In many cases, instructors (especially in test preps) won’t know any more about the test than you do…so many make it up as they go along!  Scary?  You bet!  This is why there is so much misinformation out there.  One teacher will teach things one way, while another student will  learn something totally different!  Yet both students are in the same testing center the same day and both pass, even though they have done the skills in two different ways.  How is that possible?!  With many different schools teaching lots of different ways to do things, online videos that demonstrate things completely differently than you were taught and helpful friends and family that tell you that you are doing things wrong, it is easy to get lost!

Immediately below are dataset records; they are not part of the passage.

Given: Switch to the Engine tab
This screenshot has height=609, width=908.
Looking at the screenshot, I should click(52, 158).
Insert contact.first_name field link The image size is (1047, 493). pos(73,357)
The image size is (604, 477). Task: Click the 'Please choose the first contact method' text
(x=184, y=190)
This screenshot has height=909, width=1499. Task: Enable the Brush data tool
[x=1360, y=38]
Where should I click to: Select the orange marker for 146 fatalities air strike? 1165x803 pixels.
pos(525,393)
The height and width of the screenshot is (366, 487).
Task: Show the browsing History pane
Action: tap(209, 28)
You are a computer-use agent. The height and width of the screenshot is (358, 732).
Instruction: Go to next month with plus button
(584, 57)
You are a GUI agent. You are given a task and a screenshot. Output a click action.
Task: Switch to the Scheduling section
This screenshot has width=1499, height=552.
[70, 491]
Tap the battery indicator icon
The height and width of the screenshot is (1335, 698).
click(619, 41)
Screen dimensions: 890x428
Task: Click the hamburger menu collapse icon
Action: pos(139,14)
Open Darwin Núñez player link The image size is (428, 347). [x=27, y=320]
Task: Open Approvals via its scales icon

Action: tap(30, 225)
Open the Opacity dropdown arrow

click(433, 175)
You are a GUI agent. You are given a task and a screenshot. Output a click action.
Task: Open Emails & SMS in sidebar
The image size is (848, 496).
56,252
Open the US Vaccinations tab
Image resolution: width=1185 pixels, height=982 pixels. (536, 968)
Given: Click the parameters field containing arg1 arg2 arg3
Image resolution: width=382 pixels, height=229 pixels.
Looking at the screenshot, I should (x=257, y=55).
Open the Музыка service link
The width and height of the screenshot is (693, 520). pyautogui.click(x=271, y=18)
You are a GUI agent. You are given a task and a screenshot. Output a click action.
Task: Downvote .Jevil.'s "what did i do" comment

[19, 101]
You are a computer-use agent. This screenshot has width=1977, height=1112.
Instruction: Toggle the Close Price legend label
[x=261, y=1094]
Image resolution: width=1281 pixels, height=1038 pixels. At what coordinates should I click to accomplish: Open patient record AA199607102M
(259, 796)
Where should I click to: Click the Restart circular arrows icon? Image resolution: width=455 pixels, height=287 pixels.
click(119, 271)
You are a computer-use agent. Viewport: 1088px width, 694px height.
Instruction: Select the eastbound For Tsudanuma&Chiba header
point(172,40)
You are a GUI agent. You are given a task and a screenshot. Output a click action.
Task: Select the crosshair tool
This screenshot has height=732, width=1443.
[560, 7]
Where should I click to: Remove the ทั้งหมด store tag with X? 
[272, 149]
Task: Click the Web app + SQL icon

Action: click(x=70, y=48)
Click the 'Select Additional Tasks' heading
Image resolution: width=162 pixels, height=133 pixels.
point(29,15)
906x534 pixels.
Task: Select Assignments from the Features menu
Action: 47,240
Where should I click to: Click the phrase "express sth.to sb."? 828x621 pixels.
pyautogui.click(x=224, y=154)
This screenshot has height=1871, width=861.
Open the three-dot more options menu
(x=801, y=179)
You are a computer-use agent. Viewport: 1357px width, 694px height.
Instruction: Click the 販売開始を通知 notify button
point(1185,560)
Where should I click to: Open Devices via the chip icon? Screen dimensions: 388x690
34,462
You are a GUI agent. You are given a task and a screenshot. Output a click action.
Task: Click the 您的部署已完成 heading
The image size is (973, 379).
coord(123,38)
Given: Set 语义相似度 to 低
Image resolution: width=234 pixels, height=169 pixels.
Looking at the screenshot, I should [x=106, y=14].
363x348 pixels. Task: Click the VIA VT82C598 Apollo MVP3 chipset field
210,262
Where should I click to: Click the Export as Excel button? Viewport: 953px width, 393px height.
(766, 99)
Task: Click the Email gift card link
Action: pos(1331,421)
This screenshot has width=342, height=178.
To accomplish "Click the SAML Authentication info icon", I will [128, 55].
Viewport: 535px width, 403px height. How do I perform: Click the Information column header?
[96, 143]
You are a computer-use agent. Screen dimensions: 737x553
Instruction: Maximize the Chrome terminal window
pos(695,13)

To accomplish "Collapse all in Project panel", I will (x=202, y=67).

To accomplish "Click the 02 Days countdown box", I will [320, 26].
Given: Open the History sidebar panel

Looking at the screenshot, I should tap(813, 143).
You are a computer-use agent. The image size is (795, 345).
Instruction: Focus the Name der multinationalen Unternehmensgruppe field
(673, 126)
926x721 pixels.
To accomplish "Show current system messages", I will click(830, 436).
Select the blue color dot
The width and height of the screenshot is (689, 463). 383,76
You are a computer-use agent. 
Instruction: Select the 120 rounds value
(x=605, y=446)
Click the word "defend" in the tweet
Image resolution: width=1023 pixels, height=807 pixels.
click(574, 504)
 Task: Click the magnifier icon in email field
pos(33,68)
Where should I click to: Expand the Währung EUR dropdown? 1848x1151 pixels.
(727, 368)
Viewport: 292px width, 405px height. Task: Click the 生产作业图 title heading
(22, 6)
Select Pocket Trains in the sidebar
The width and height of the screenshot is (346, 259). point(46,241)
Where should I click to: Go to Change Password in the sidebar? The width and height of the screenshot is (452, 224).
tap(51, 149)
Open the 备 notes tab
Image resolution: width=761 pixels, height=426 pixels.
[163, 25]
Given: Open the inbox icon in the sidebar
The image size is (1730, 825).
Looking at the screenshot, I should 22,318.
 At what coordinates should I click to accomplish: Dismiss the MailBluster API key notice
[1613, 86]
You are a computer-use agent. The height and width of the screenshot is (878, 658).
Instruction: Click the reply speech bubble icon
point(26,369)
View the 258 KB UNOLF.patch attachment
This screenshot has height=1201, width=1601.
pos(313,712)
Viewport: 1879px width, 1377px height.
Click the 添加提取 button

The CNA skills portion of the exam will be observed by an RN with many years of experience.  They understand basic nursing principles and infection control practices.  They can see past the technical details of the skill and are able to judge what truly matters.  To ensure uniformity in the testing environment – to make sure everyone is tested by the same standards – each state has developed a specific set of standards that must be met for each skill.  This is often called the Clinical Skills Checklist because it includes points that must be performed by each student and checked off by the evaluator when they have been performed.  The Clinical Skills Checklist specifies that the torso must be washed during a partial bed bath…HOW you wash that torso is up to you!  Students get all mixed up here, thinking that there is only one way to perform the technical aspect of the skill.  There are very few points that grade the HOW, and they are specified on the clinical skills checklist!  Since students are not familiar with infection control procedures or basic nursing principles, they are unsure of how to perform the skill without violating these technical rules.  This is where a good instructor will come in.  But that instructor would have had to have done their homework and be familiar with basic nursing principles, infection control procedures AND the clinical skills checklists!  If any of these are missing in your instructor, you may run into trouble!

So, let me arm you with some information that may help you out.  If you know where to look, you can see each point that the evaluator will be grading on.  This ensures that you are at least performing the required technical components of the exam.  If you are unsure whether you have been taught correctly, look at the standards for that skill and judge whether you are performing all the points listed.  This can save you lots of heartache and anxiety before and during the exam!